Reputation: 6315
Given the following index definition and query:
curl -XDELETE "localhost:9200/products"
curl -XPUT "localhost:9200/products"
curl -XPUT "localhost:9200/products/_mapping" -H 'Content-Type: application/json' -d'
{
"properties": {
"opinions": {
"type": "nested",
"properties": {
"topic": {"type": "keyword"},
"count": {"type": "long"}
},
"include_in_parent": true
}
}
}'
curl -X POST "localhost:9200/products/_bulk" -H 'Content-Type: application/json' -d'
{"index":{"_id":1}}
{"opinions":[{"topic": "room", "count": 2}, {"topic": "kitchen", "count": 1}]}
{"index":{"_id":2}}
{"opinions":[{"topic": "room", "count": 1}, {"topic": "restroom", "count": 1}]}
'
sleep 2
curl -X POST "localhost:9200/_search?pretty" -H 'Content-Type: application/json' -d'
{
"size": 0,
"aggs": {
"per_topic": {
"terms": {"field": "opinions.topic"},
"aggs": {
"counts": {
"sum": {"field": "opinions.count"}
}
}
}
}
}
'
Produces the result:
"aggregations" : {
"per_topic" : {
"doc_count_error_upper_bound" : 0,
"sum_other_doc_count" : 0,
"buckets" : [
{
"key" : "room",
"doc_count" : 2,
"counts" : {
"value" : 5.0
}
},
{
"key" : "kitchen",
"doc_count" : 1,
"counts" : {
"value" : 3.0
}
},
{
"key" : "restroom",
"doc_count" : 1,
"counts" : {
"value" : 2.0
}
}
]
}
}
}
I'm expecting the sum of room to be 3, kitchen to be 1 and restroom to be 1, counting only the related nested documents, but instead it is summing all the nested count fields in all the matched the documents.

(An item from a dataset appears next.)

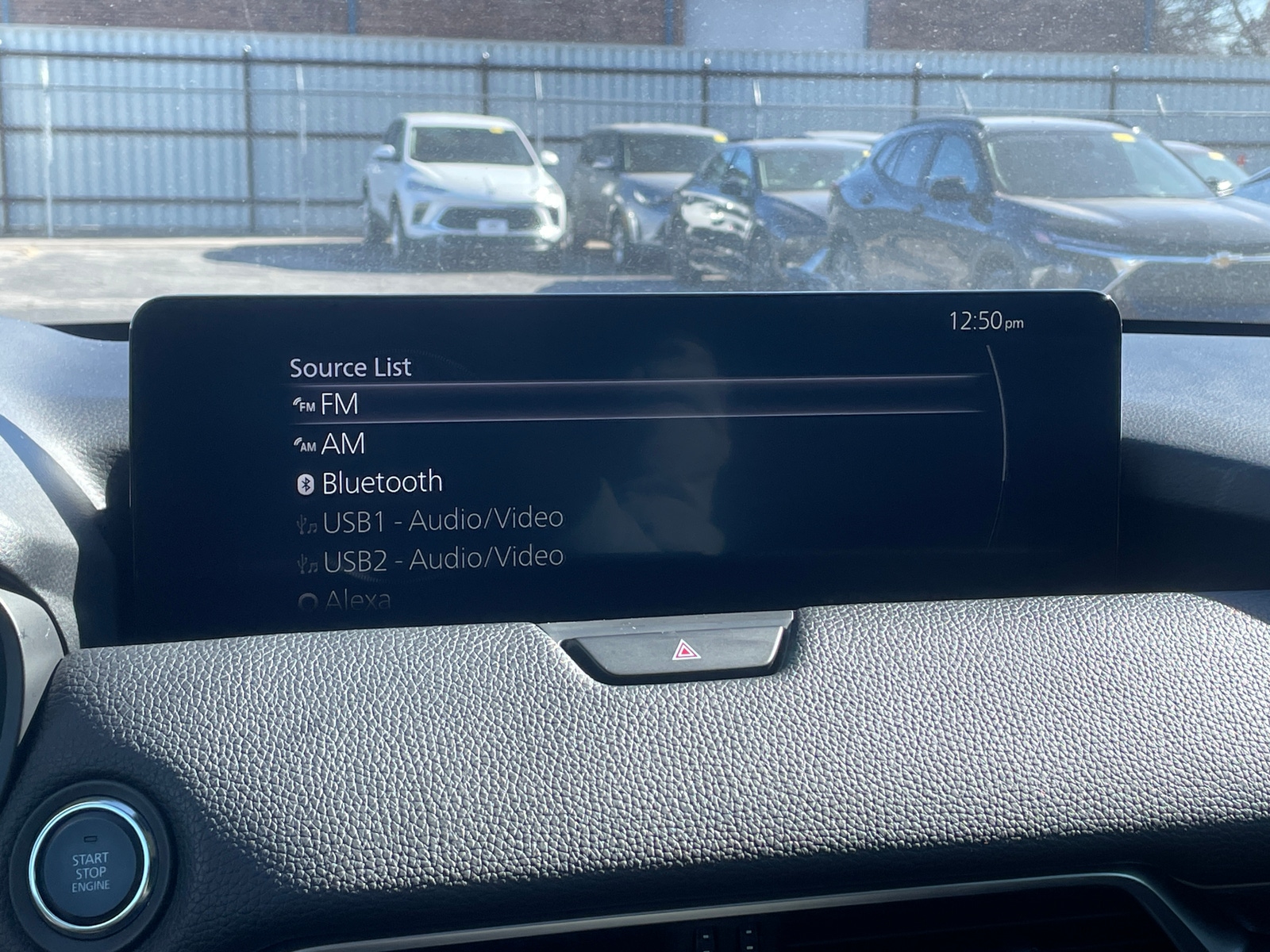The image size is (1270, 952).
Task: Select the AM source entry
Action: click(343, 445)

How can I sum only the matched aggregated nested documents?
UPDATE: solution based on comments
curl -X POST "localhost:9200/_search?pretty" -H 'Content-Type: application/json' -d'
{
"size": 0,
"aggs": {
"opinions": {
"nested": {"path": "opinions"},
"aggs": {
"per_topic": {
"terms": {"field": "opinions.topic"},
"aggs": {
"counts": {
"sum": {"field": "opinions.count"}
}
}
}
}
}
}
}
'
Upvotes: 2
Views: 486
Reputation: 1072
The main initial problem was the use of object fields instead of nested fields: only using nested fields is it possible to preserve the structure [{"room", 2}, {"kitchen", 1}]

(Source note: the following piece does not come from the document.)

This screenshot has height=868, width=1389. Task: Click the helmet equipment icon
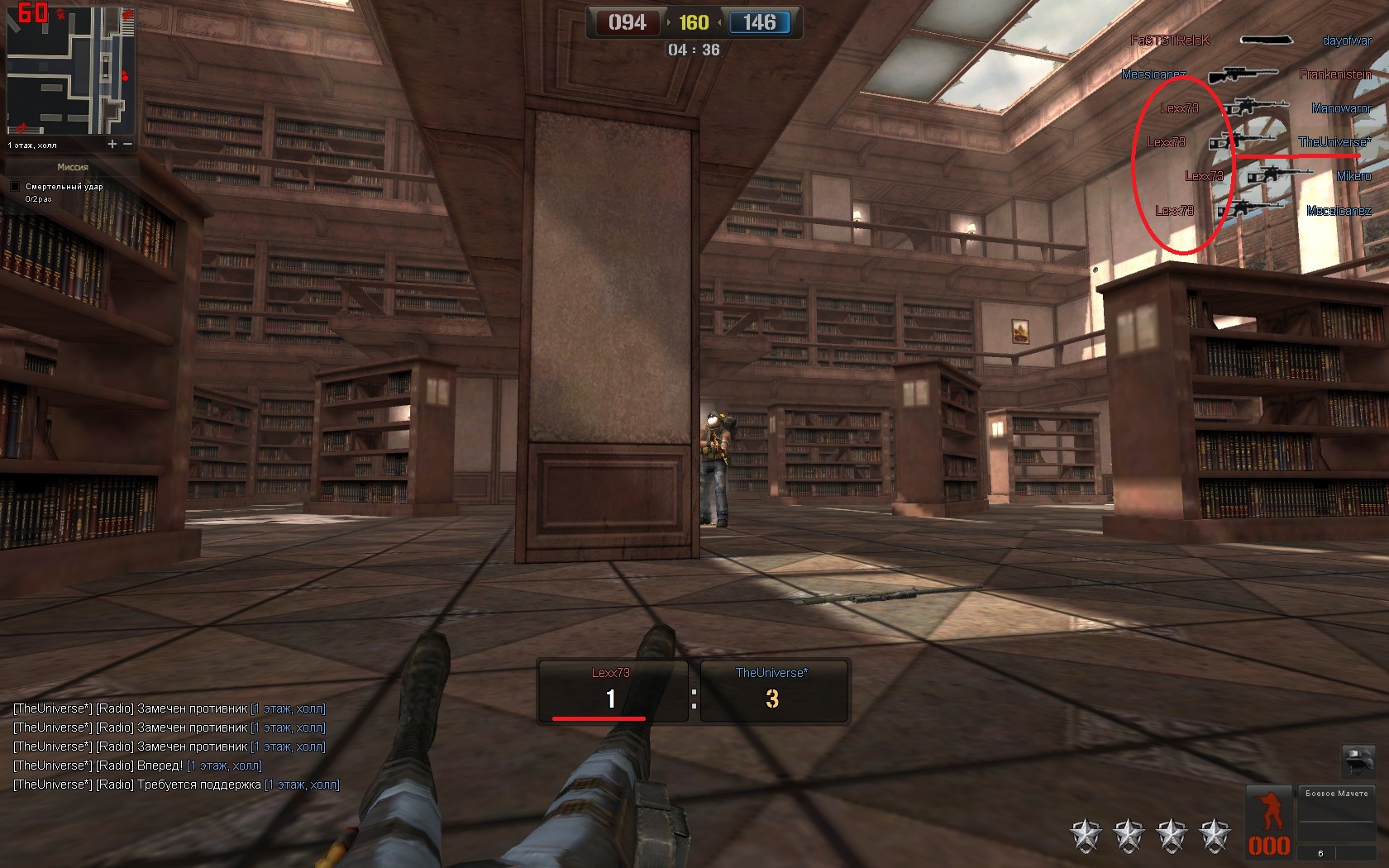pos(1358,759)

, as in object fields the data is flattened to {["room", "kitchen"], [1,2]}
without relationships between "room"
and 2
.
Unluckily, at the moment is not possible to use the SQL API to group by (some?) nested fields, but it is possible to write a native Elastic query using nested aggregations.
Upvotes: 2